La fricción diplomática que en estos momentos experimentan Brasil y Argentina es la más severa en décadas. Ambos países han compartido ciclos históricos durante casi un siglo: dos populismos clásicos del siglo XX, el varguismo y el peronismo, fueron contemporáneos; las dictaduras militares de la Guerra Fría, en ambos países, también fueron paralelas; las transiciones democráticas comenzaron, a cada lado de esa frontera, en 1983.

Esas historias confluyentes se vieron reforzadas a fines del siglo XX por el avance de la integración económica con el Mercosur. Toda esa trayectoria compartida está siendo cuestionada por el giro que Donald Trump y sus aliados en la región, con Javier Milei a la cabeza en el Cono Sur, están operando en la política regional.
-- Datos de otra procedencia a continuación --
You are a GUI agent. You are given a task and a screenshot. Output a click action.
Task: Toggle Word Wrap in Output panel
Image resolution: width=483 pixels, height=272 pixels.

El desafío de Milei a Lula da Silva sería sencillo si sólo proviniese de una diferencia ideológica entre izquierdas y derechas en Suramérica. La posibilidad de una fractura es mucho mayor ahora porque los Bolsonaro y Milei, como otros líderes de la misma corriente en América Latina, no forman parte de una derecha neoliberal y democrática tradicional, como la que encabezaron, por ejemplo, Sebastián Piñera en Chile o Mauricio Macri en Argentina.

Esta nueva derecha rechaza por principio los foros multilaterales y tiende a dinamitar los acuerdos de libre comercio promovidos tanto por las derechas como por las izquierdas democráticas previas. Ese neoproteccionismo amenaza mil kilómetros de intercambio.